-- Given data follows --

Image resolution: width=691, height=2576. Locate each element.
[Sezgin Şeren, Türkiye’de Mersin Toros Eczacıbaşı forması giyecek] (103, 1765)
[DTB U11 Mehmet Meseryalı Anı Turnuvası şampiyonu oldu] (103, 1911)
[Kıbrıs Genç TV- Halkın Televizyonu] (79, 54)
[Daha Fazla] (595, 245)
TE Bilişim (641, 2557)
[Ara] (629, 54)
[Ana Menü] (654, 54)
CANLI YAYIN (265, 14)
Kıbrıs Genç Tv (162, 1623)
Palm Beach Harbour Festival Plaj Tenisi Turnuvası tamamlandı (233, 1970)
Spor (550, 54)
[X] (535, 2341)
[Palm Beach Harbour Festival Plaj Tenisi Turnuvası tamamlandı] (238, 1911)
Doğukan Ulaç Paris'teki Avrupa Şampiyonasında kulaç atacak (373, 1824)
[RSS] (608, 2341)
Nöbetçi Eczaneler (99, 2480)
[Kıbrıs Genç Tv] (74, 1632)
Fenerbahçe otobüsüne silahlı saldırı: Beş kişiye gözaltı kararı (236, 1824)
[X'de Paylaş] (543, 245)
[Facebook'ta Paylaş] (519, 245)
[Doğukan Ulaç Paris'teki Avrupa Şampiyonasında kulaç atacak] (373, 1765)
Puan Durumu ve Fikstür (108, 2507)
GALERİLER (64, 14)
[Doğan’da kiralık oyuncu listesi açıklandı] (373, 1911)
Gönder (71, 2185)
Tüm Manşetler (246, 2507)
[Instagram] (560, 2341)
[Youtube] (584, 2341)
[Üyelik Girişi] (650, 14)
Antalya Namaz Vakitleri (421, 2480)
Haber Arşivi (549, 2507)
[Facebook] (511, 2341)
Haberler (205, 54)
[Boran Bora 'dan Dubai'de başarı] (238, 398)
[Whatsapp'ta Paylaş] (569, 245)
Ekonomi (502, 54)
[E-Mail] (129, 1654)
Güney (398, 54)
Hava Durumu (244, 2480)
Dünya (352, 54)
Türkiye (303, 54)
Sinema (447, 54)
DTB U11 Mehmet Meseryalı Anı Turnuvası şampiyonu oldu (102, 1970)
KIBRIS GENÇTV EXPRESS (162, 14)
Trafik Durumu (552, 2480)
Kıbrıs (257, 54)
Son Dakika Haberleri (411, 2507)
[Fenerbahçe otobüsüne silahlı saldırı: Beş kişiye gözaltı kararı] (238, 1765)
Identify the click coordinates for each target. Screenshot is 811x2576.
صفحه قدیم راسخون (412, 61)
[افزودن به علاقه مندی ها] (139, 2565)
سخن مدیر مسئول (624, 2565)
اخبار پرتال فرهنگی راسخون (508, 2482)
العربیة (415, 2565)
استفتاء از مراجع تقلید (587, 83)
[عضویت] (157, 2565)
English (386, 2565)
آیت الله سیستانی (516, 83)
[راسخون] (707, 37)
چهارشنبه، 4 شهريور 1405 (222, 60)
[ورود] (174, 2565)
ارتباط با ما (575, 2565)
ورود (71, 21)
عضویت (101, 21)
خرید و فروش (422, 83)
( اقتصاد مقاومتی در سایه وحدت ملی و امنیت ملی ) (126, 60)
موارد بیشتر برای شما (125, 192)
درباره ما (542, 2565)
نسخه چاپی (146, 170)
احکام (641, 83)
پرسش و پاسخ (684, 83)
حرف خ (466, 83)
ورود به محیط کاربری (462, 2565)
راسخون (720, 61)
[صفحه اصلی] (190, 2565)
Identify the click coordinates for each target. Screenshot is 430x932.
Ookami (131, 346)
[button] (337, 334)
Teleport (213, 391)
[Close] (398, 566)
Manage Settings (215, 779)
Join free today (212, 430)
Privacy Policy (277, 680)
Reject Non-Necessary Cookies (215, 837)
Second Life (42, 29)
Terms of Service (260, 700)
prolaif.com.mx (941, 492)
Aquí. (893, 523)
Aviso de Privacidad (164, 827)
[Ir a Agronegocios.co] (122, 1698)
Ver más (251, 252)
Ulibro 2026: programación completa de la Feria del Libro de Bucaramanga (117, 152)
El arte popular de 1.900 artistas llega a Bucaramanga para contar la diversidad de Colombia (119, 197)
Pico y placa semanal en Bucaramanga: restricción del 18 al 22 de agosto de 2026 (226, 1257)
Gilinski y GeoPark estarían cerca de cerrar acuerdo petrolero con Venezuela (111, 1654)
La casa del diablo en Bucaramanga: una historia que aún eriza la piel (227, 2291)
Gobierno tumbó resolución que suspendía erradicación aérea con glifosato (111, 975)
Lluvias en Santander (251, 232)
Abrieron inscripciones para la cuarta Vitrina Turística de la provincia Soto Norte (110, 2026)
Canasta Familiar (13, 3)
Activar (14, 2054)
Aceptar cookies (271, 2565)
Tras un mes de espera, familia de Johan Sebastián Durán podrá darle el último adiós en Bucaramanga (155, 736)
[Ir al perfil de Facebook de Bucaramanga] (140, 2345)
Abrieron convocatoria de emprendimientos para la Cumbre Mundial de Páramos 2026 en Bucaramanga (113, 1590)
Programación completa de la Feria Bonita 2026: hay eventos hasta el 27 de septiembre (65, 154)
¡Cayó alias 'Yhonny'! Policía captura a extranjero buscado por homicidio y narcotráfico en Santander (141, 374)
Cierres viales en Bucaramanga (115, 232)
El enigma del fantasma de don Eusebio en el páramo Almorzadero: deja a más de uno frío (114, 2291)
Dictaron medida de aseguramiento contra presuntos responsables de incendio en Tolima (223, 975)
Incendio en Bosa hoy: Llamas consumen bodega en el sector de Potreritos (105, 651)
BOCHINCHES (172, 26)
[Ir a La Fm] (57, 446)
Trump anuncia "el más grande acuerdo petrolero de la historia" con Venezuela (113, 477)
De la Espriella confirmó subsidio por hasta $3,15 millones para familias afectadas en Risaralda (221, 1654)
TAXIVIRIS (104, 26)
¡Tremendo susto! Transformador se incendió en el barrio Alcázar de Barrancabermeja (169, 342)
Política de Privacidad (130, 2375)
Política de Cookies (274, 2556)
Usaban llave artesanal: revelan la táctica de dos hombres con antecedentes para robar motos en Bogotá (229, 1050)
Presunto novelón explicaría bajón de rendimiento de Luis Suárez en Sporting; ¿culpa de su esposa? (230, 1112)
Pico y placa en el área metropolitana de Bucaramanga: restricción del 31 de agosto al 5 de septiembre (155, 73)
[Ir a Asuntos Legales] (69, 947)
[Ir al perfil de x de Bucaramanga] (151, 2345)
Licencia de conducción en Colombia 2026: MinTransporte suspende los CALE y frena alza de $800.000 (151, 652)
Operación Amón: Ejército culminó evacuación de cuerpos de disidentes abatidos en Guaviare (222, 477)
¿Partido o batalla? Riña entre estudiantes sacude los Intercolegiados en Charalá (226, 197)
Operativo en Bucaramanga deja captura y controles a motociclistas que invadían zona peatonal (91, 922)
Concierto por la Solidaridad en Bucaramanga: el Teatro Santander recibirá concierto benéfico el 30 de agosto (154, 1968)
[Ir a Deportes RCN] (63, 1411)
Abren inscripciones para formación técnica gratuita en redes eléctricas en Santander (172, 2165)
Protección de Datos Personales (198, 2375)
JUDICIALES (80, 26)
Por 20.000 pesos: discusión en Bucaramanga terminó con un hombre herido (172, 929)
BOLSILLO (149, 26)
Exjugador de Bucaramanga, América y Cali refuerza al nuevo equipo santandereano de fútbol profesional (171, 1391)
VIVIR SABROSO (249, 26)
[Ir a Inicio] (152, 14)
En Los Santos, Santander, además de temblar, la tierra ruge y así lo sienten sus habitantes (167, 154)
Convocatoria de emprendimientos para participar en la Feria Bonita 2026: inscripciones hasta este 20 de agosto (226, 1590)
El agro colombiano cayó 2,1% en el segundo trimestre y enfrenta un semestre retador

-- Given data concluded --

*Task to carry out*:
Of the entries above, transcribe exactly those lines that fall between the line containing "خرید و فروش (422, 83)" and the line containing "Lluvias en Santander (251, 232)", together with those two lines.

*Response to this exercise*:
خرید و فروش (422, 83)
( اقتصاد مقاومتی در سایه وحدت ملی و امنیت ملی ) (126, 60)
موارد بیشتر برای شما (125, 192)
درباره ما (542, 2565)
نسخه چاپی (146, 170)
احکام (641, 83)
پرسش و پاسخ (684, 83)
حرف خ (466, 83)
ورود به محیط کاربری (462, 2565)
راسخون (720, 61)
[صفحه اصلی] (190, 2565)
Identify the click coordinates for each target. Screenshot is 430x932.
Ookami (131, 346)
[button] (337, 334)
Teleport (213, 391)
[Close] (398, 566)
Manage Settings (215, 779)
Join free today (212, 430)
Privacy Policy (277, 680)
Reject Non-Necessary Cookies (215, 837)
Second Life (42, 29)
Terms of Service (260, 700)
prolaif.com.mx (941, 492)
Aquí. (893, 523)
Aviso de Privacidad (164, 827)
[Ir a Agronegocios.co] (122, 1698)
Ver más (251, 252)
Ulibro 2026: programación completa de la Feria del Libro de Bucaramanga (117, 152)
El arte popular de 1.900 artistas llega a Bucaramanga para contar la diversidad de Colombia (119, 197)
Pico y placa semanal en Bucaramanga: restricción del 18 al 22 de agosto de 2026 (226, 1257)
Gilinski y GeoPark estarían cerca de cerrar acuerdo petrolero con Venezuela (111, 1654)
La casa del diablo en Bucaramanga: una historia que aún eriza la piel (227, 2291)
Gobierno tumbó resolución que suspendía erradicación aérea con glifosato (111, 975)
Lluvias en Santander (251, 232)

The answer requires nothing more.